Hello, this is my first time to process microarray data, I don't even know what my data means. The data has too many columns to post here, I just show all colnames:

> colnames(df)
 [1] "FEATURES"                       "FeatureNum"                    
 [3] "Row"                            "Col"                           
 [5] "chr_coord"                      "SubTypeMask"                   
 [7] "SubTypeName"                    "Start"                         
 [9] "Sequence"                       "ProbeUID"                      
[11] "ControlType"                    "ProbeName"                     
[13] "GeneName"                       "SystematicName"                
[15] "Description"                    "PositionX"                     
[17] "PositionY"                      "gSurrogateUsed"                
[19] "gIsFound"                       "gProcessedSignal"              
[21] "gProcessedSigError"             "gNumPixOLHi"                   
[23] "gNumPixOLLo"                    "gNumPix"                       
[25] "gMeanSignal"                    "gMedianSignal"                 
[27] "gPixSDev"                       "gPixNormIQR"                   
[29] "gBGNumPix"                      "gBGMeanSignal"                 
[31] "gBGMedianSignal"                "gBGPixSDev"                    
[33] "gBGPixNormIQR"                  "gNumSatPix"                    
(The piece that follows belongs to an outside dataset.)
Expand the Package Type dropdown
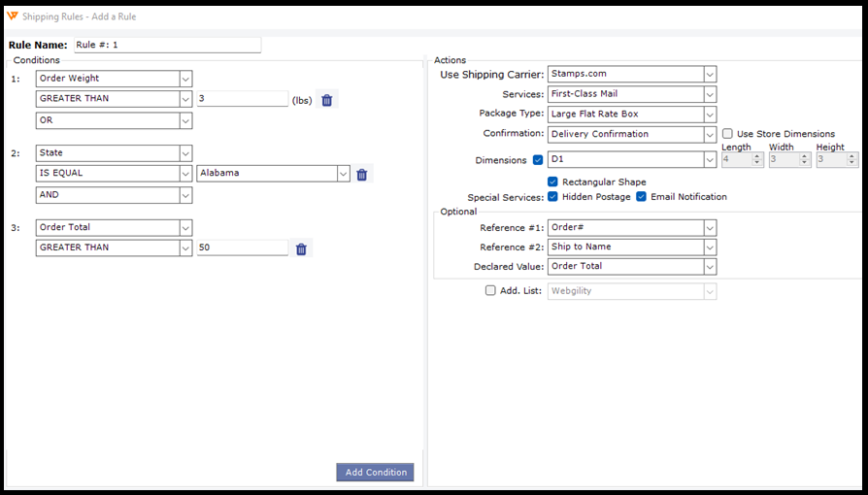 710,115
[35] "gIsSaturated"                   "gIsFeatNonUnifOL"              
[37] "gIsBGNonUnifOL"                 "gIsFeatPopnOL"                 
[39] "gIsBGPopnOL"                    "IsManualFlag"                  
[41] "gBGSubSignal"                   "gBGSubSigError"                
[43] "gIsPosAndSignif"                "gPValFeatEqBG"                 
[45] "gNumBGUsed"                     "gIsWellAboveBG"                
[47] "gBGUsed"                        "gBGSDUsed"                     
[49] "ErrorModel"                     "gSpatialDetrendIsInFilteredSet"
[51] "gSpatialDetrendSurfaceValue"    "SpotExtentX"                   
[53] "SpotExtentY"                    "gNetSignal"                    
[55] "gMultDetrendSignal"             "gProcessedBackground"          
[57] "gProcessedBkngError"            "IsUsedBGAdjust"                
[59] "gInterpolatedNegCtrlSub"        "gIsInNegCtrlRange"             
[61] "gIsUsedInMD"

This seems like Agilent microarray data, I want to know how to process to get expression matrix ? Any R package may be useful here? Thanks!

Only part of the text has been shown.